- Genre: Crime drama
- Created by: Roger Marshall Donald Zec
- Written by: Various
- Directed by: Don Leaver Peter Cregeen Terry Green Gerry Mill
- Starring: John Thaw David Calder Clare Higgins Gawn Grainger Philippa Urquhart Eileen Nicholas John Golightly Jon Croft
- Composer: John Dankworth
- Country of origin: United Kingdom
- Original language: English
- No. of series: 1
- No. of episodes: 10

Production
- Executive producer: John Davies
- Producer: Peter Cregeen
- Production locations: Fleet Street, London, England, UK
- Editors: Clayton Parker Graham Sisson Richard MacQueen
- Running time: 53 minutes
- Production company: LWT

Original release
- Network: ITV
- Release: 31 August – 2 November 1984

= Mitch (TV series) =

British crime drama television series (1984)

Mitch is a British crime-drama miniseries written and created by Roger Marshall and Donald Zec. The show starred John Thaw, David Calder and Clare Higgins. It was produced by LWT for one series and ten episodes and aired on the ITV network between 31 August and 2 November 1984.

==Plot==
The series follows Tom Mitchell (John Thaw), a grizzled copper who has slowed down the pace since his action-packed days in The Sweeney for the title role in this London Weekend Television series about a Fleet Street crime reporter and the stories he covers. Tom Mitchell had left his wife and moved in with a social worker – who seemed to do most of her social work trying to keep Mitch off the Scotch. Mitch was tough, honourable and intelligent – respected by his fellows and full of his own principles. He also had a soft heart and a good relationship with the police.

==Cast==
- John Thaw as Tom “Mitch” Mitchell
- David Calder as Ben Hall
- Clare Higgins as Jo
- Gawn Grainger as Jerry Nicholson
- Philippa Urquhart as Susan
- Eileen Nicholas as Joyce Barlow
- John Golightly as Detective Inspector. Jack Howitt
- Jon Croft as Forsyth Galletly

==Episodes==

| No. | Title | Directed by | Written by | Original release date |
| 1 | "Something Private" | Peter Cregeen | Roger Marshall | 31 August 1984 |
Mitch investigates the disappearance of a ten-year old boy.

= = = =

* [REQUESTS]
A - Duplicate the passage of the Mitch article from "Mitch is a British" up to and including "2 November 1984.".
B - Turn the paragraph of the Mitch article that begins "Mitch is a British crime-drama miniseries" into a short bulleted list of its main facts.
The entries after this point come from a separate source and are not part of the Mitch article.

* [RECORD LIST]

= = = =

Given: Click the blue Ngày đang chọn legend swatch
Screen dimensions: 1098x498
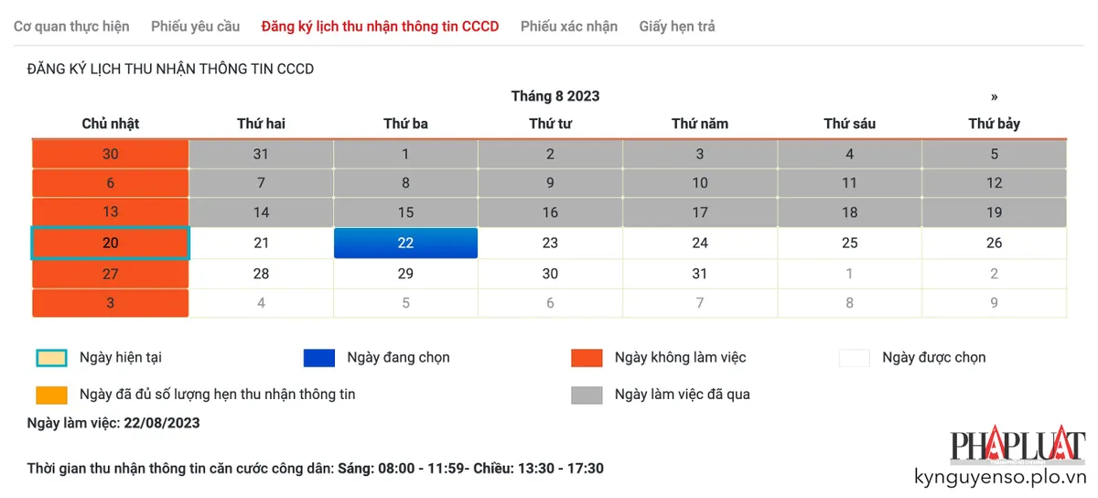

= = = =

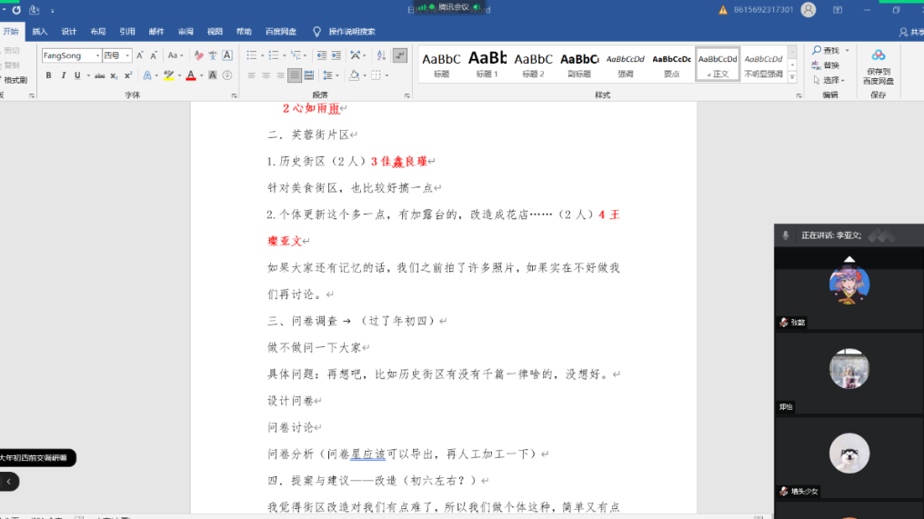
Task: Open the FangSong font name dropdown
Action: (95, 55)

= = = =

* [SOLUTIONS BELOW]
A -
Mitch is a British crime-drama miniseries written and created by Roger Marshall and Donald Zec. The show starred John Thaw, David Calder and Clare Higgins. It was produced by LWT for one series and ten episodes and aired on the ITV network between 31 August and 2 November 1984.

B -
- British crime-drama miniseries
- Written and created by Roger Marshall and Donald Zec
- Starred John Thaw, David Calder and Clare Higgins
- Produced by LWT: one series, ten episodes
- Aired on ITV from 31 August to 2 November 1984